Quote:
Originally Posted by
Theresa 
All good points. I wonder if the Outlaw has better handling of low impedance loads, not that the XPA-5 has trouble with them. If I had unlimited money I might buy the Outlaw but given my budget I've stayed with Emotiva. If I remember correctly the XPR-5 requires two dedicated electrical circuits which would rule it out for me.
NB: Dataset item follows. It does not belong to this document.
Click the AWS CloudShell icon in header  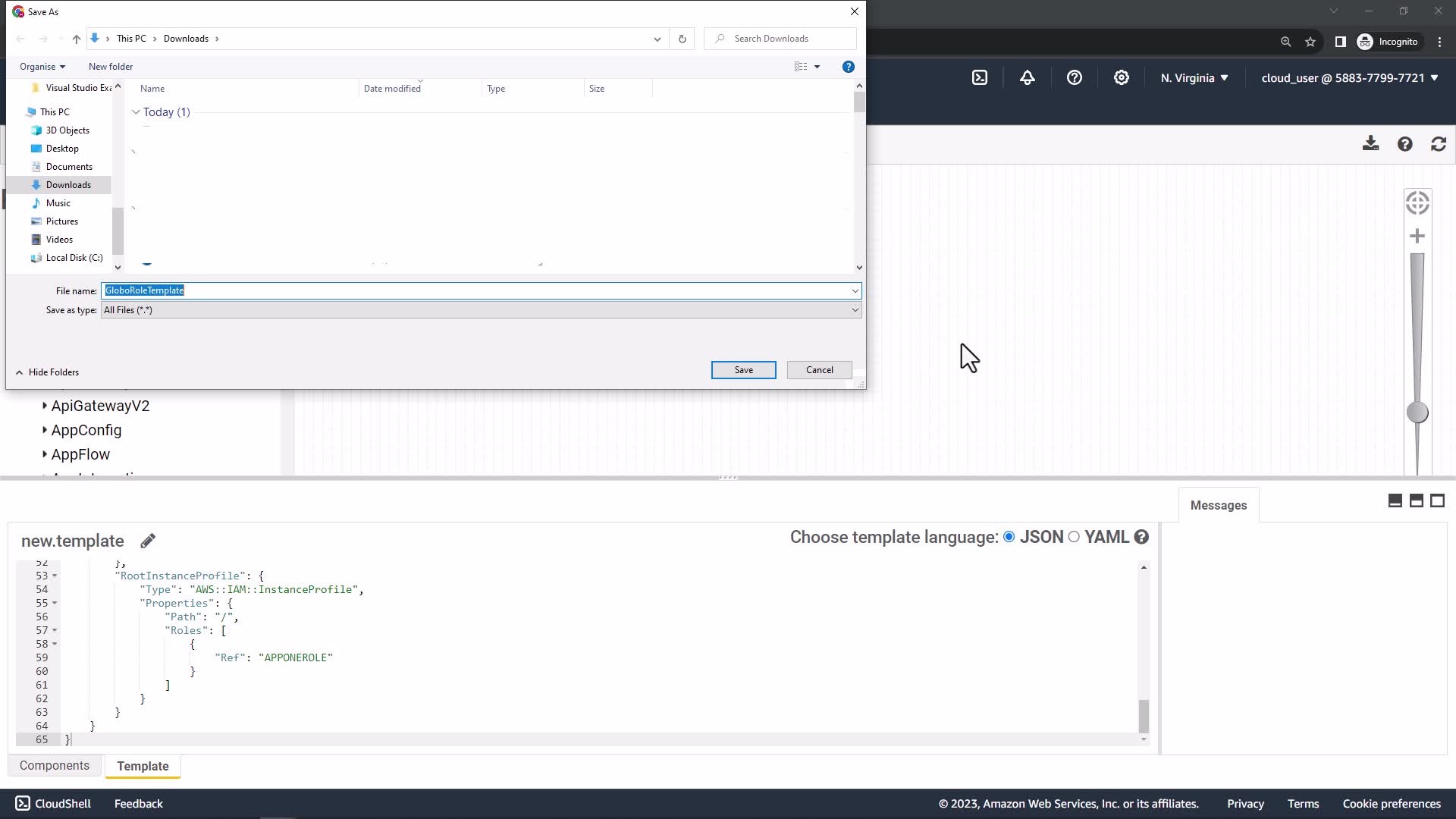980,77
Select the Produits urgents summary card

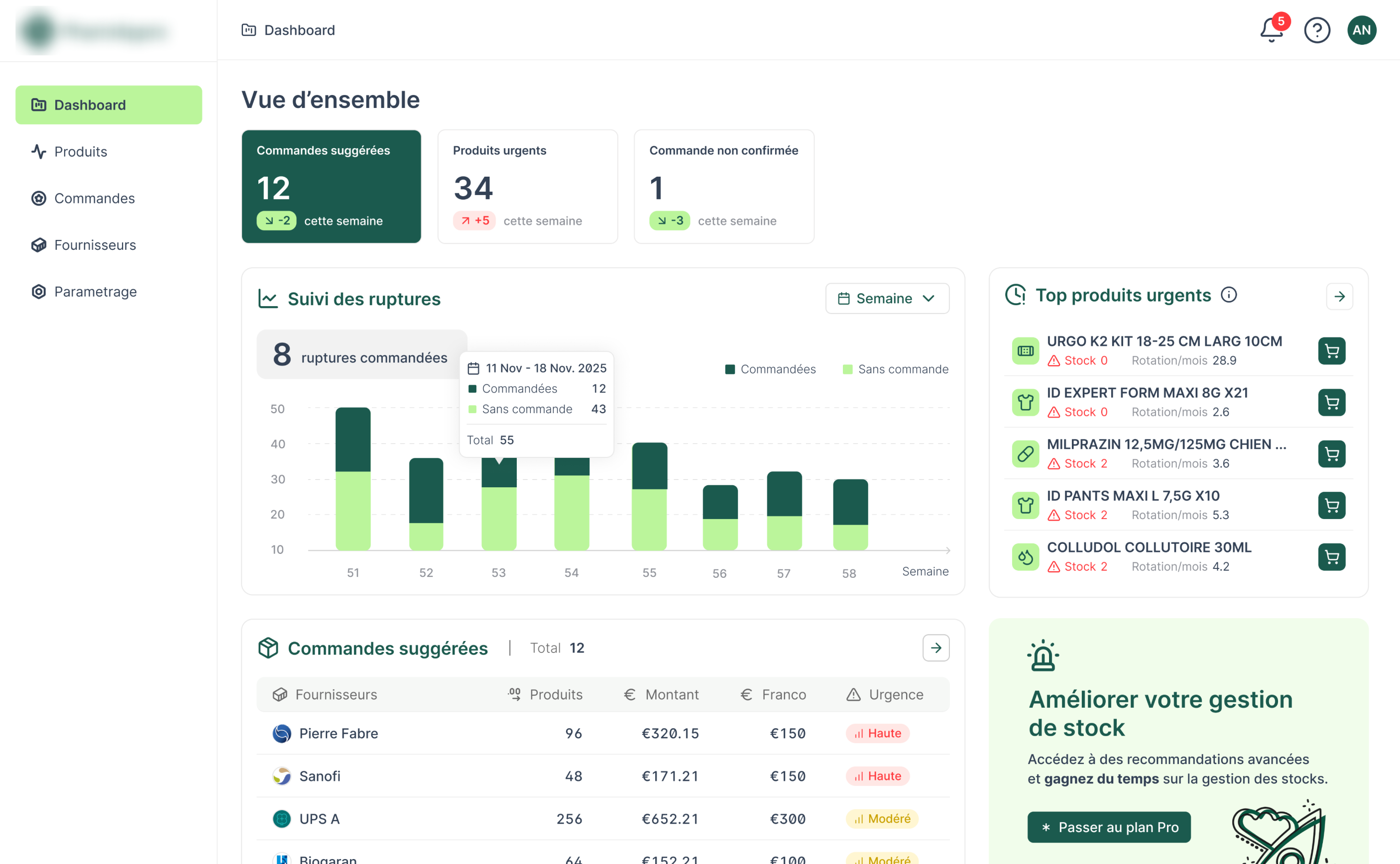pos(527,186)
Emo say that it needs dedicated circuits but I imagine that is just ass-covering. It might trip the breakers if you ran a sine wave through it at max power for some time, but I can't see it happening on regular content. Also, with my marketing hat on, it is a nice idea - to suggest that it is such a beast, with so much power, that it needs circuits that mere 'ordinary' amps do not. They don't say that about the XPA-1 and that is a 500 wpc (8 ohms) unit - and the minimum likely number anyone would use is two.
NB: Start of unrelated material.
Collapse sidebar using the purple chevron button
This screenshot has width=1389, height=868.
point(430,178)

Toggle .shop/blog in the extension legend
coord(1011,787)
AAMOI, here, running off a 13 amp circuit (UK standard) I have:
1 x Onkyo 5509 prepro
1 x XPA-3 amp (300 wpc (4 ohms)
2 x UPA-2 amps (about 200 wpc each (4 ohms)
2 x Seaton Submersive subs (1,000 watts each)
1 x Crown XLS 1000 amp (bridged into 4 ohms - 1,000 wpc - driving Buttkicker)
1 x 65 inch plasma TV
1 x Oppo BD player
1 x Panasonic BD Player (modded for all regions)
1 x Toshiba HD DVD player
1 x Mac mini (running HTPC)
2 x 4T hard drives in RAID config
1 x DVDO video processor
6 x cooling fans
The various players will not all be playing at the same time, but they are all powered on at the same time, albeit in standby.
Not once I have ever managed to trip the breaker with all that lot running at full chat, close-to-reference levels. According to the gadget that monitors the circuit, the maximum current draw has never exceeded 8 amps. Usually it is way lower than that - the 8 amps is a peak - it might have only been achieved for a second or so, once.
The domestic circuits do not trip the very instant they see a max current draw anyway - they have a fair tolerance to momentarily being overloaded. If they do overload properly, there is no danger - the circuit breaker simply trips. So anyone contemplating an XPR-5 would soon find out, during the return window, if it was too much for the circuit it is on because their breaker would trip.